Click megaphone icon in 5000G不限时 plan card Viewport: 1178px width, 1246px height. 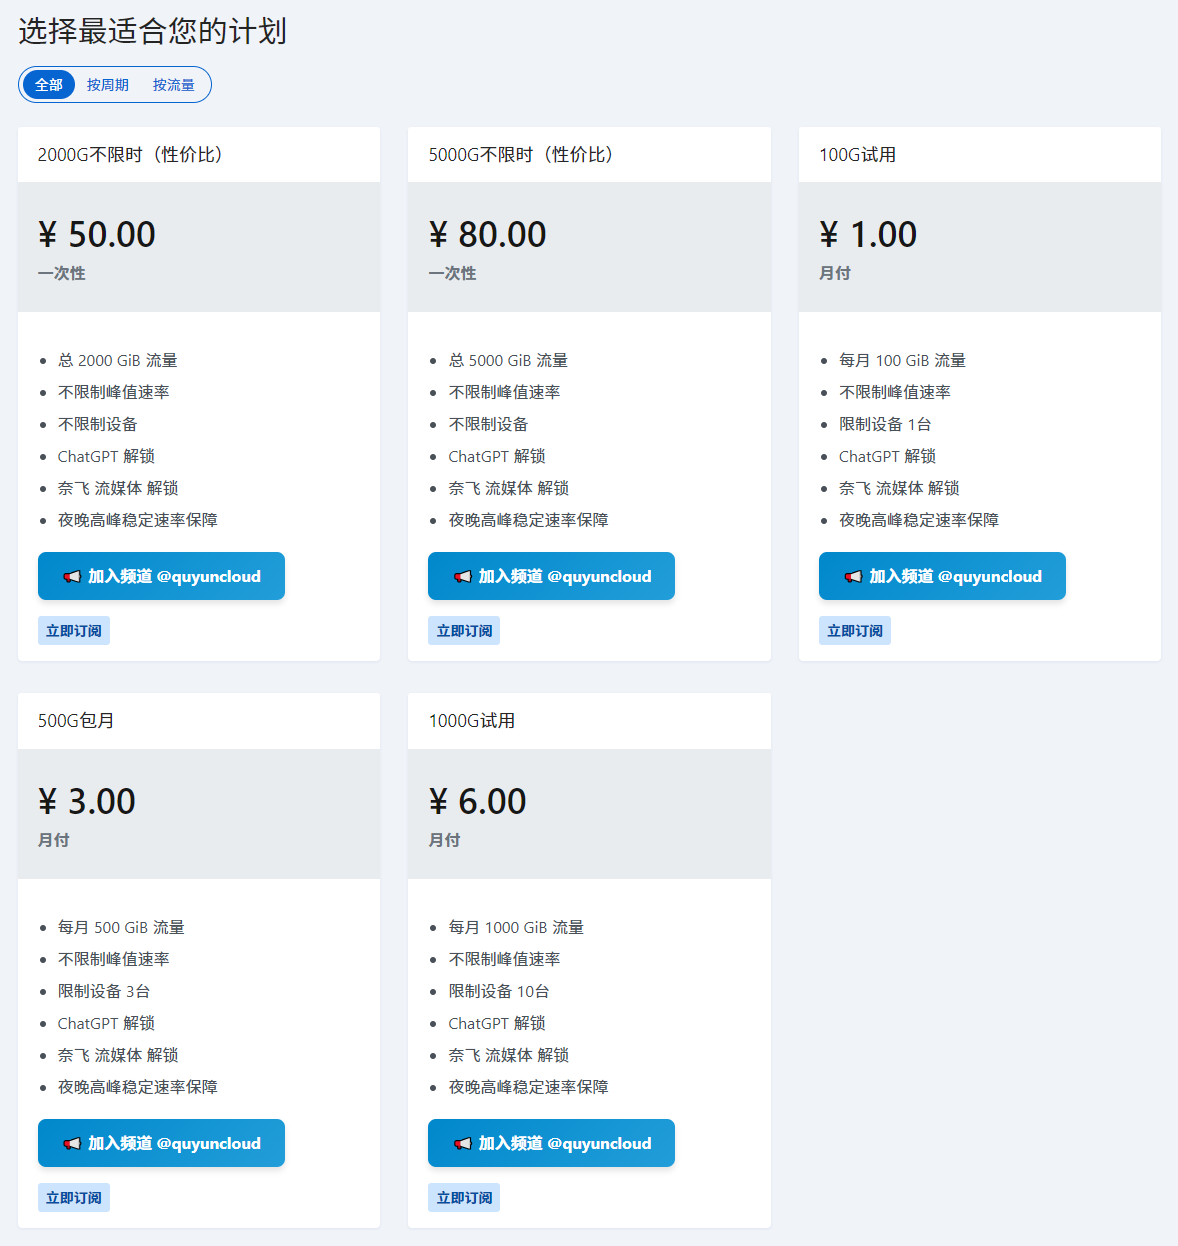(x=462, y=577)
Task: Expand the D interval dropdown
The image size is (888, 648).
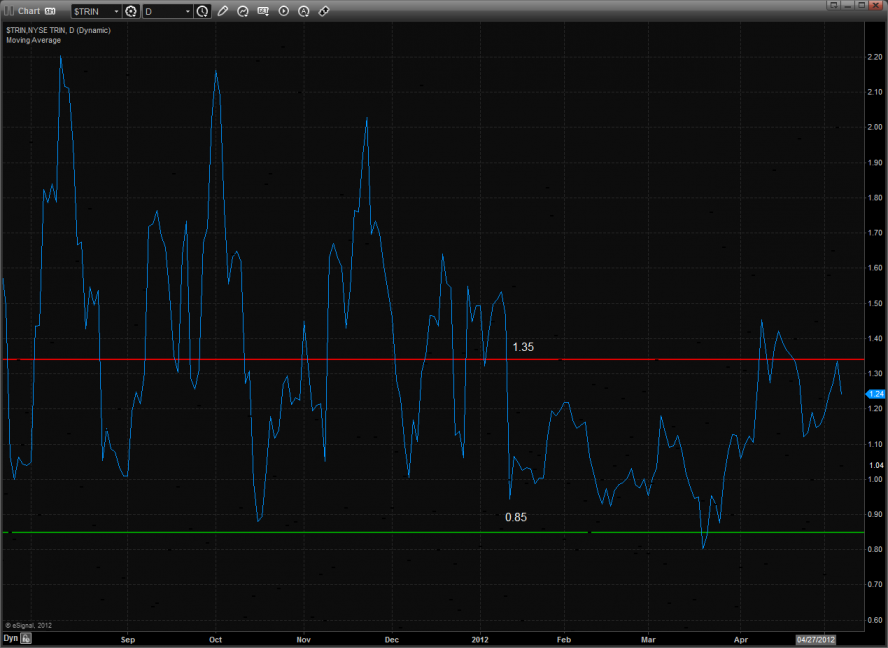Action: [187, 11]
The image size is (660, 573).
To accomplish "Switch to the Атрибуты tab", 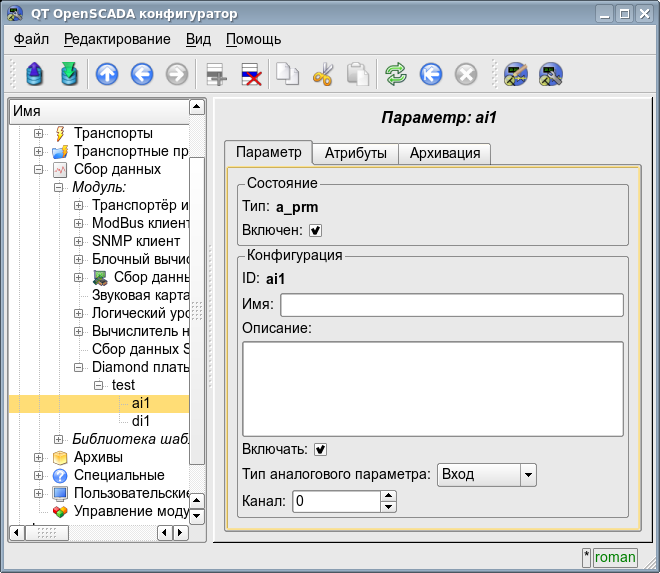I will [355, 153].
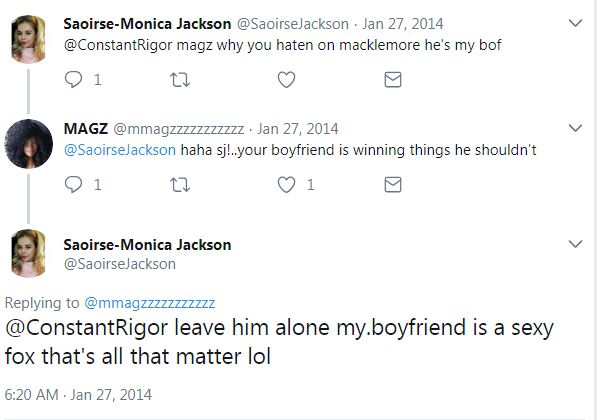This screenshot has width=597, height=420.
Task: Retweet the first Saoirse-Monica Jackson tweet
Action: [180, 80]
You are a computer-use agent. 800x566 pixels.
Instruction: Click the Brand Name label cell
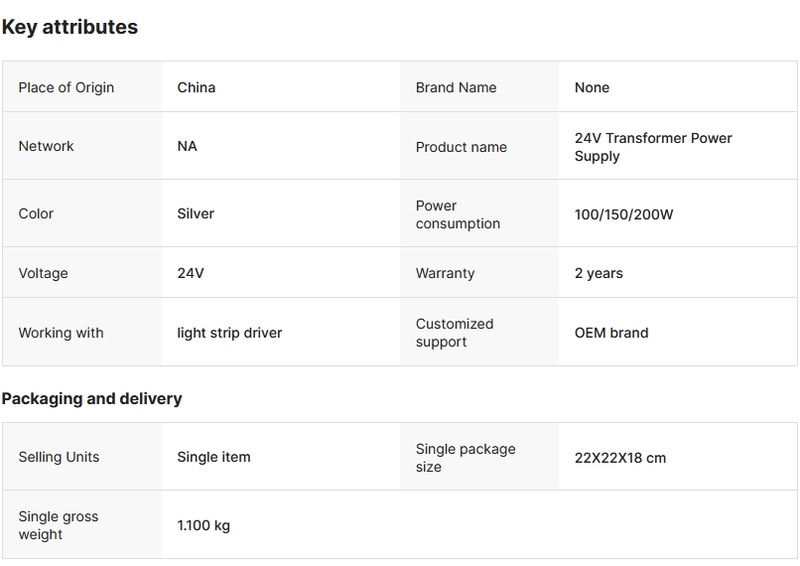(455, 87)
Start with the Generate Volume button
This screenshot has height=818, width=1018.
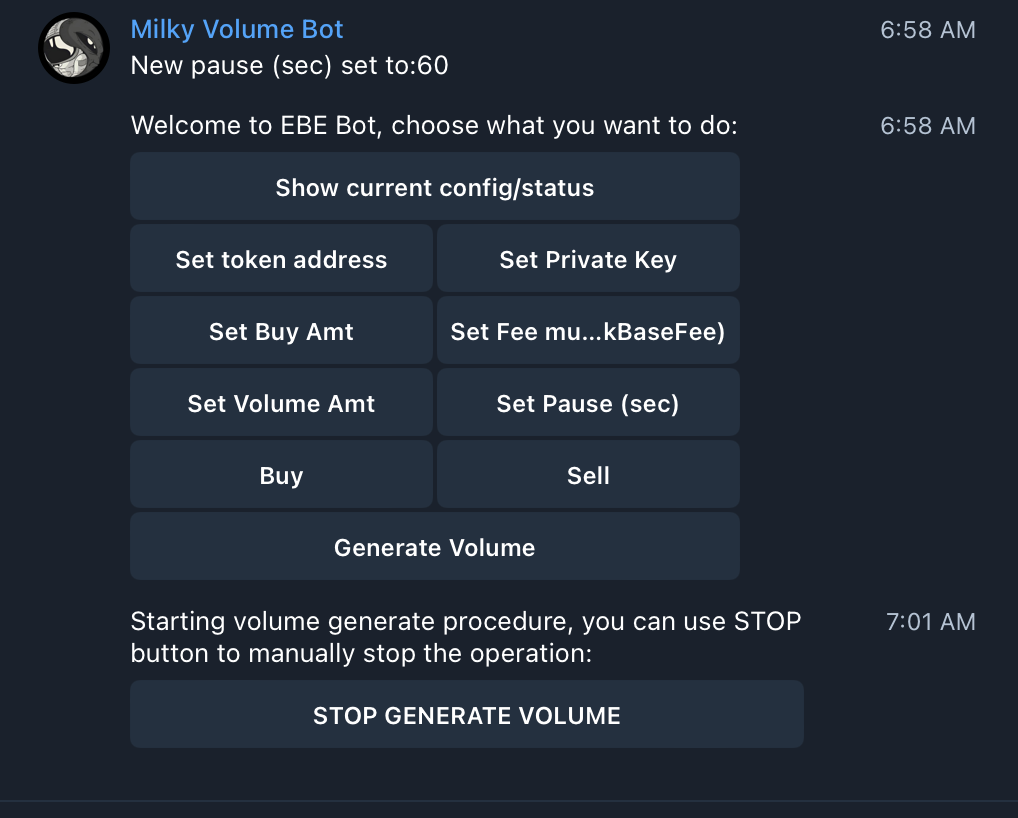click(434, 547)

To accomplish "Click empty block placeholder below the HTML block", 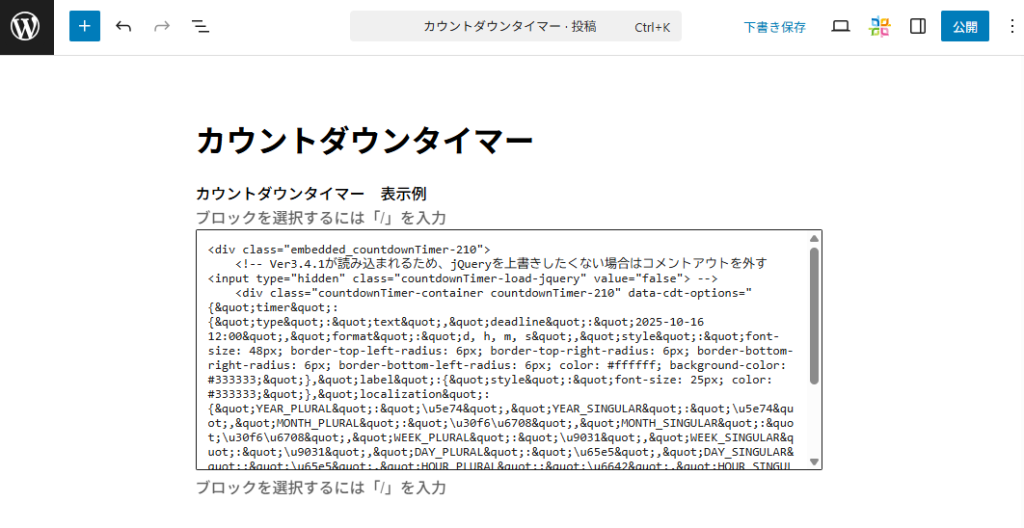I will (x=320, y=488).
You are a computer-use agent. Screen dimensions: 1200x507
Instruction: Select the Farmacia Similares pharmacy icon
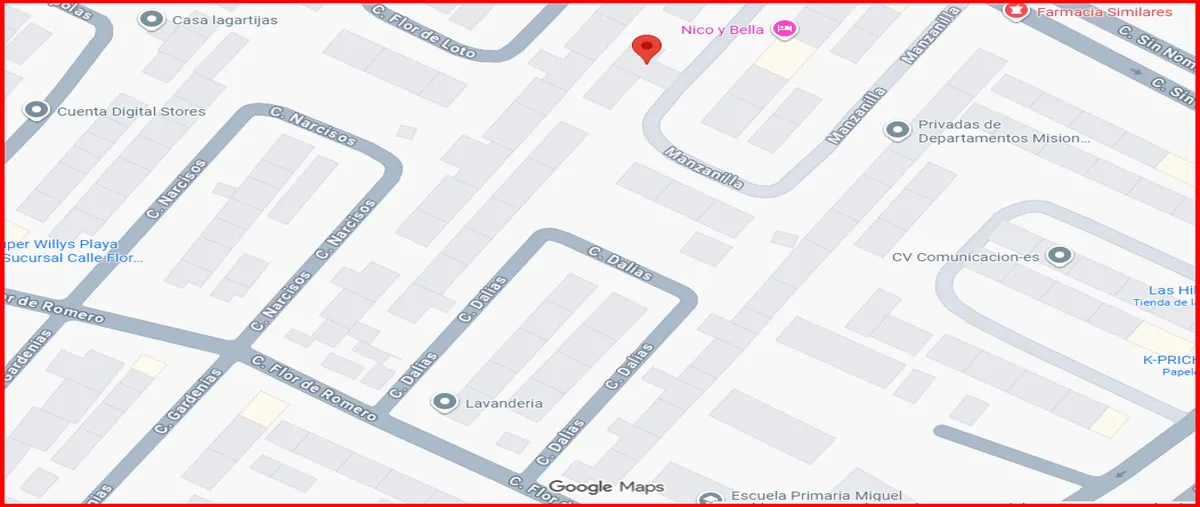(1016, 11)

____

• [ABOUT THIS TASK]
Among the entries above, how many lines hold the word "agent"? Reply with only that number.

• [RESPONSE]
2